▶ _Problem to solve_: Repeat exactly the lines of the material below that run from the "This screenshot has height=828, width=1456." line to the "Given: Copy the" line, including both, and do not carry over any pictures.
--- Given entries Enclosed Below ---
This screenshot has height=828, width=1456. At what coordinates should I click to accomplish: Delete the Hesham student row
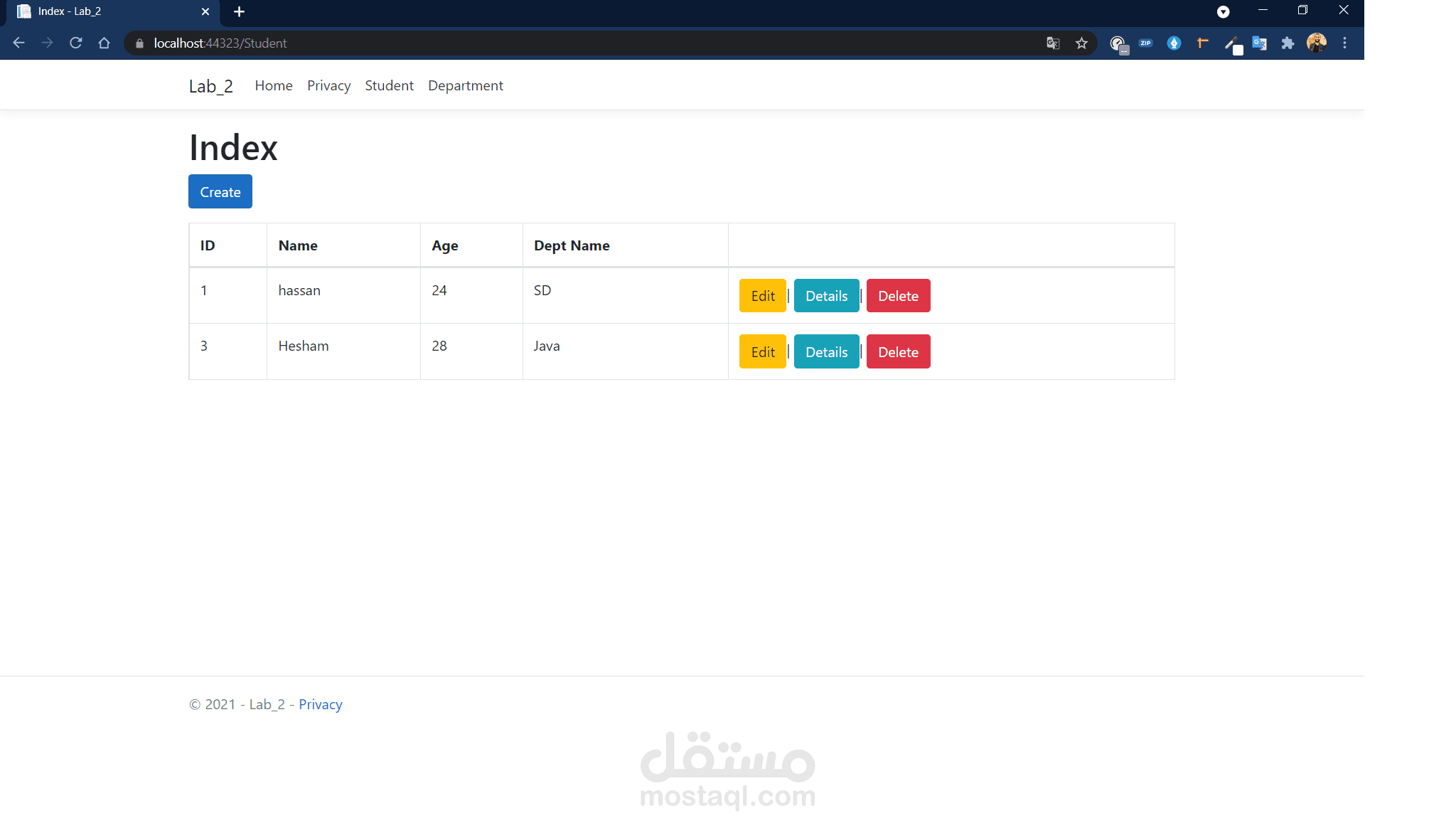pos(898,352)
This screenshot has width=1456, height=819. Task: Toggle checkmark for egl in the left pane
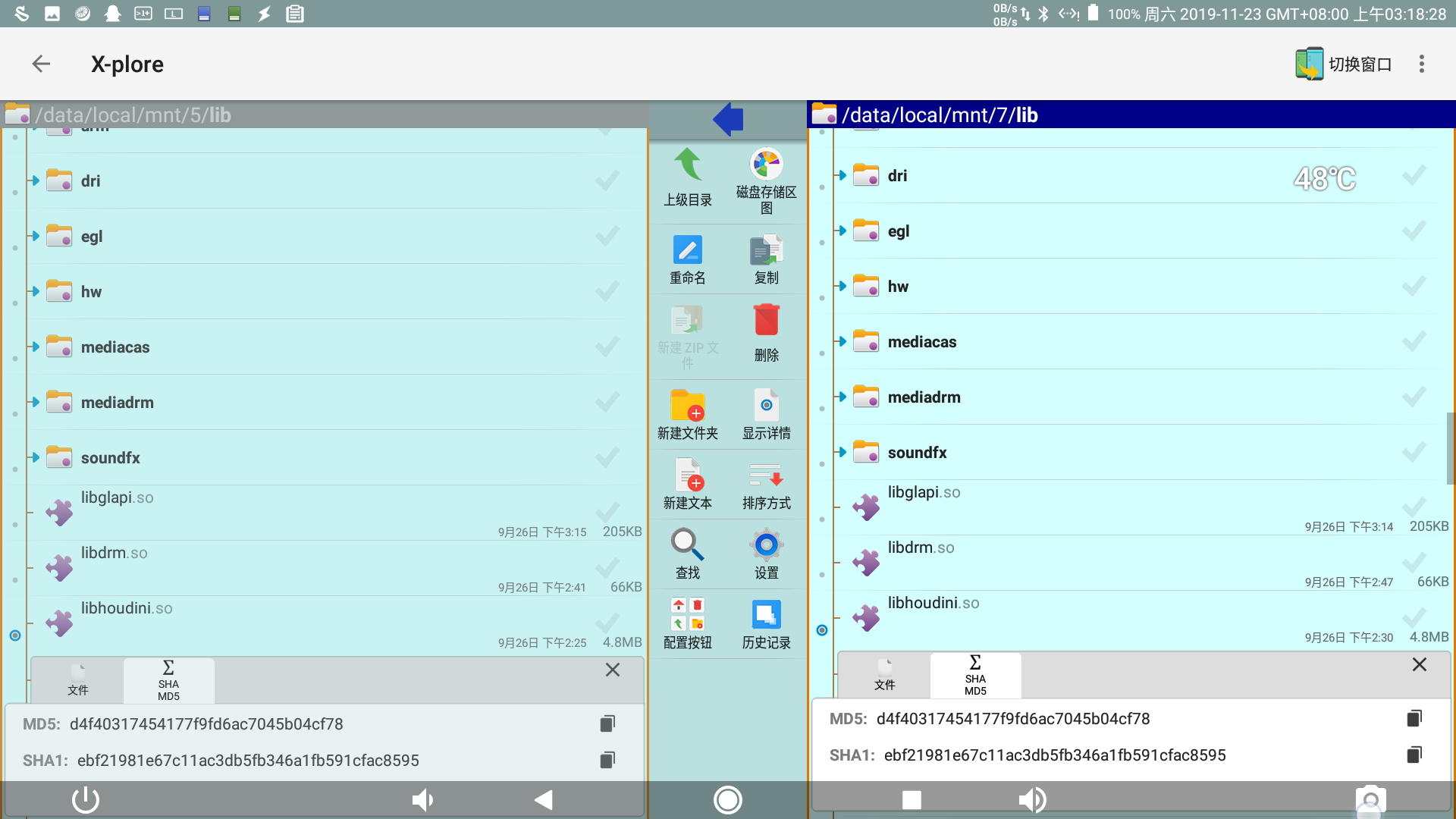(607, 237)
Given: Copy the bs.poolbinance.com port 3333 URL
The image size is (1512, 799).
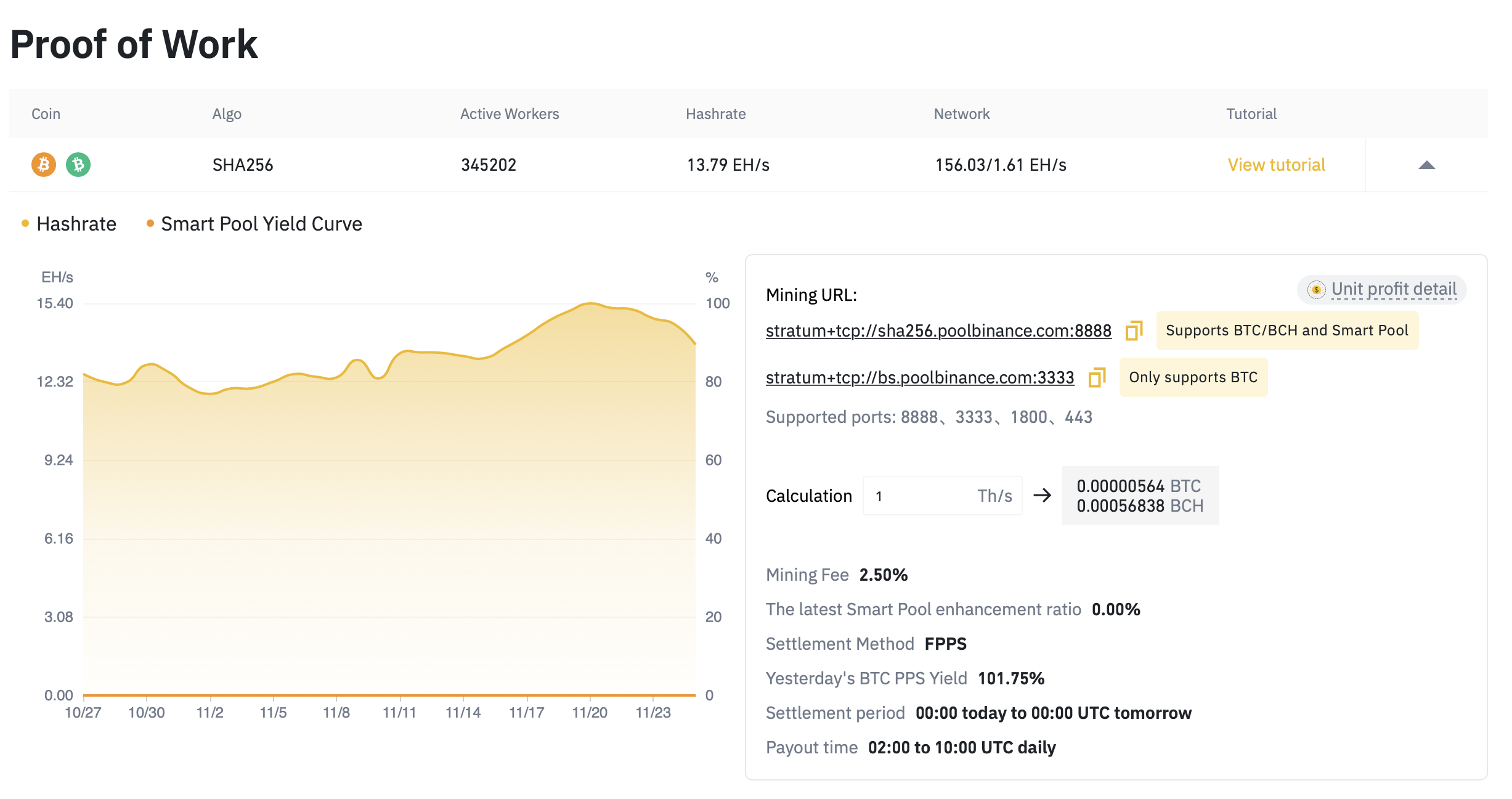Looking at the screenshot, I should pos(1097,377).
--- End of Enclosed Given entries ---
--- Given entries Enclosed Below ---
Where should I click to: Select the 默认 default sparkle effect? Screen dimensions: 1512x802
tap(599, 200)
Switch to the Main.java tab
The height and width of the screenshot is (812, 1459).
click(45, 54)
--- End of Enclosed Given entries ---
--- Given entries Enclosed Below ---
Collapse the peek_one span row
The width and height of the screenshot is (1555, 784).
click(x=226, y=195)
--- End of Enclosed Given entries ---
▶ _Task result_:
This screenshot has height=828, width=1456. At what coordinates should I click to accomplish: Delete the Hesham student row
pos(898,352)
This screenshot has width=1456, height=819. Task: Toggle checkmark for egl in the left pane
(607, 237)
Given: Copy the bs.poolbinance.com port 3333 URL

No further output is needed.